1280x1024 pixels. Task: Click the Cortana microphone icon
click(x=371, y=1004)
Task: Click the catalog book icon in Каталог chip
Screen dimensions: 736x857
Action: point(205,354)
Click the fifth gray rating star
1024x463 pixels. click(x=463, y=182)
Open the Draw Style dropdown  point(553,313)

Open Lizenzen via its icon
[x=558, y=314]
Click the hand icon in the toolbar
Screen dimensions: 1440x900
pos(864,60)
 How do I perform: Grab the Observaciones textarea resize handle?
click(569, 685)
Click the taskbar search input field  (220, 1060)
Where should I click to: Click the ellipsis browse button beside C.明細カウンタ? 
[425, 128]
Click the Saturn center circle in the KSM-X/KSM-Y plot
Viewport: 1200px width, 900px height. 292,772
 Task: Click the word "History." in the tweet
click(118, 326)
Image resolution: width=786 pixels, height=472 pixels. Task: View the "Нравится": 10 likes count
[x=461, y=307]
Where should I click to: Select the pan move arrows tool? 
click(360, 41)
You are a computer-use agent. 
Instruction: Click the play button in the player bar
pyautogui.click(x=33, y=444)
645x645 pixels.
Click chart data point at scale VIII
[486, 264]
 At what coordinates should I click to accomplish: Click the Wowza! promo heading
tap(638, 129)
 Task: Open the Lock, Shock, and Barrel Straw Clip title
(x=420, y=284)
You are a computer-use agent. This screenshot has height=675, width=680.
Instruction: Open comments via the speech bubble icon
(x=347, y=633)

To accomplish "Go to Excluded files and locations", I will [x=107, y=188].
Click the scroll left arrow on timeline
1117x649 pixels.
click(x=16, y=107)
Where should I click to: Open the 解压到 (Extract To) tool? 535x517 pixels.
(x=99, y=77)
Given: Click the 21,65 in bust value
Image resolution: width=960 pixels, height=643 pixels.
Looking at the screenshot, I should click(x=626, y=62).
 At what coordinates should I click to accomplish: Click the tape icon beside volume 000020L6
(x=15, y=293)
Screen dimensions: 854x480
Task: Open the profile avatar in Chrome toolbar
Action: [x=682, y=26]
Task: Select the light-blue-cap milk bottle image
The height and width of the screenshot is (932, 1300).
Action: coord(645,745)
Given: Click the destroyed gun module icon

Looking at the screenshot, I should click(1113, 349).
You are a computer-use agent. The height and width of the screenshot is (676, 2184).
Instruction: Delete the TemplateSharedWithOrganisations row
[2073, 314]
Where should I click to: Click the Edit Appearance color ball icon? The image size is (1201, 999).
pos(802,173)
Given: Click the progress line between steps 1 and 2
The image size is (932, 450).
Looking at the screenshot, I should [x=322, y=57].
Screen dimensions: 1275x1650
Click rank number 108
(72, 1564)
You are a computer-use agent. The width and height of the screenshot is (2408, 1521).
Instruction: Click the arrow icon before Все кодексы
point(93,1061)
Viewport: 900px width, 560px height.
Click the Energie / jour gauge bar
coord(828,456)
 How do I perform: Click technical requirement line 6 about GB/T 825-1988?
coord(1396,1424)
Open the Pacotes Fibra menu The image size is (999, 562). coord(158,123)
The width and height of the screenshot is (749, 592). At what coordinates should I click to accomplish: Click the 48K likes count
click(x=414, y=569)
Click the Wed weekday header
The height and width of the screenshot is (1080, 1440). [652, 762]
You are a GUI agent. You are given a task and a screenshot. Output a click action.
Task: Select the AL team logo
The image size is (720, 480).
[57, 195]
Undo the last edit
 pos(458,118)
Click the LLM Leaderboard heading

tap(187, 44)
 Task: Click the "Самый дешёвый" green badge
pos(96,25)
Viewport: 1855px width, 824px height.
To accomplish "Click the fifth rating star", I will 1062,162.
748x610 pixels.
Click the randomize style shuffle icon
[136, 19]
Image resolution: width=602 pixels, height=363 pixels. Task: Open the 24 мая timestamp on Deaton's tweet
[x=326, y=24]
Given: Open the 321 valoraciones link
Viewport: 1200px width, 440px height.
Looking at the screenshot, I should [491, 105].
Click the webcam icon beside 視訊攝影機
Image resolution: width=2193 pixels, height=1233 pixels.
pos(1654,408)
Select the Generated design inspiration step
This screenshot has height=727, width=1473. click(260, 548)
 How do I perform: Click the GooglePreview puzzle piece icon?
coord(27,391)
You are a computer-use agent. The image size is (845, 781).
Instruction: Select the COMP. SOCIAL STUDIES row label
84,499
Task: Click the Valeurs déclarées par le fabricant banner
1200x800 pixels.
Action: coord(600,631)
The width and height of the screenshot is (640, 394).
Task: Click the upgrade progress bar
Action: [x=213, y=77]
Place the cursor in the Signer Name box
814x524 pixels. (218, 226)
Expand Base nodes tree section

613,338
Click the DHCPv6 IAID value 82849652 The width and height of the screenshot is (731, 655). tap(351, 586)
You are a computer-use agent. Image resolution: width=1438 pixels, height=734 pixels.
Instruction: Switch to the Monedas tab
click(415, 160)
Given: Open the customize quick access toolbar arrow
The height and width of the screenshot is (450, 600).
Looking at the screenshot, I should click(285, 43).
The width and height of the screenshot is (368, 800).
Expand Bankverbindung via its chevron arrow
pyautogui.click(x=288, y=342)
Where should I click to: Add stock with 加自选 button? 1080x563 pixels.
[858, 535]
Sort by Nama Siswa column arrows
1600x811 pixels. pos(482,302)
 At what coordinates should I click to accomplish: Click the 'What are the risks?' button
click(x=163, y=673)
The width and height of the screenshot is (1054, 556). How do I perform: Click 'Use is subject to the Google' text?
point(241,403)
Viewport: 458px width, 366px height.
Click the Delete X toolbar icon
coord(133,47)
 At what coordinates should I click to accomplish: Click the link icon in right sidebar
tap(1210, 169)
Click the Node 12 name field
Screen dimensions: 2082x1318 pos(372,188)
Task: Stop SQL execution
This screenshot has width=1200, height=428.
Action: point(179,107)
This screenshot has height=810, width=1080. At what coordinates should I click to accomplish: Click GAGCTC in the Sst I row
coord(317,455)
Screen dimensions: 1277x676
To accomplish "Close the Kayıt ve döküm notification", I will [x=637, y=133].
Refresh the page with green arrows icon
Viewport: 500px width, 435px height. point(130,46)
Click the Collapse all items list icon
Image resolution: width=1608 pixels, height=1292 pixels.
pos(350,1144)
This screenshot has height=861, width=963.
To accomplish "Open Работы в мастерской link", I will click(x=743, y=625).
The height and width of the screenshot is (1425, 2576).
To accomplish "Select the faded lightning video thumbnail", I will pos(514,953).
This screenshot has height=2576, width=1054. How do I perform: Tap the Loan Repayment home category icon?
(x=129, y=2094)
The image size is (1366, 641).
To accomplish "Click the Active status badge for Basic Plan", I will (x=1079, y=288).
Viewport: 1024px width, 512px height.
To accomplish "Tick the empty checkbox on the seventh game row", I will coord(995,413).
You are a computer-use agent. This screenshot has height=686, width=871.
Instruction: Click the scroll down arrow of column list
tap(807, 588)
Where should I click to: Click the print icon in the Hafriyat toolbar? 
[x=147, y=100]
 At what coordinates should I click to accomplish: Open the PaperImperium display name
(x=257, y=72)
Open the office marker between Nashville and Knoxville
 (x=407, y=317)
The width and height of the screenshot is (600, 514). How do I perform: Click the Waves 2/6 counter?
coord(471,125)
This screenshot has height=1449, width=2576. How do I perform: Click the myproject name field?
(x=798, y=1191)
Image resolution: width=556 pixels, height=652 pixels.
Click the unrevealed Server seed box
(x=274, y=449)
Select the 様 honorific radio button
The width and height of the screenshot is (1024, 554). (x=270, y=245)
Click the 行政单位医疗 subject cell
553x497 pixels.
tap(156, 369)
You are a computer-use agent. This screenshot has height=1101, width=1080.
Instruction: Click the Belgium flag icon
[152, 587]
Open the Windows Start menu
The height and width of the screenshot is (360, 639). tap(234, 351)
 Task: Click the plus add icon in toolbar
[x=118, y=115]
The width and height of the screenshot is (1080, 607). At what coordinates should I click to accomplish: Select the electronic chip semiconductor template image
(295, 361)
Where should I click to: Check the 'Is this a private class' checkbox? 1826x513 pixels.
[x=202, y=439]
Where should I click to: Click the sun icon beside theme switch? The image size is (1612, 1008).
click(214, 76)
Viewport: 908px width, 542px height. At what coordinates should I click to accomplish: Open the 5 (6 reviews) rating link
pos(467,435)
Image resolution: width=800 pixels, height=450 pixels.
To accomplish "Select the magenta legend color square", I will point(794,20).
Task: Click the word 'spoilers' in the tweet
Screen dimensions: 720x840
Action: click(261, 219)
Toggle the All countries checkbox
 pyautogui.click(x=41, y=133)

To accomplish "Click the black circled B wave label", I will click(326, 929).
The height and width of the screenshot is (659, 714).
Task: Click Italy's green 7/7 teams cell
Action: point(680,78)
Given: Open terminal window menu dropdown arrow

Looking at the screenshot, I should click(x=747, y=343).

···

__Exercise objective__. Please copy the entries exactly, from the line containing "Viewport: 908px width, 542px" through the end of the entries.

__Answer to the task__.
Viewport: 908px width, 542px height. At what coordinates should I click to accomplish: Open the 5 (6 reviews) rating link
pos(467,435)
Image resolution: width=800 pixels, height=450 pixels.
To accomplish "Select the magenta legend color square", I will point(794,20).
Task: Click the word 'spoilers' in the tweet
Screen dimensions: 720x840
Action: click(261, 219)
Toggle the All countries checkbox
 pyautogui.click(x=41, y=133)

To accomplish "Click the black circled B wave label", I will click(326, 929).
The height and width of the screenshot is (659, 714).
Task: Click Italy's green 7/7 teams cell
Action: point(680,78)
Given: Open terminal window menu dropdown arrow

Looking at the screenshot, I should click(x=747, y=343).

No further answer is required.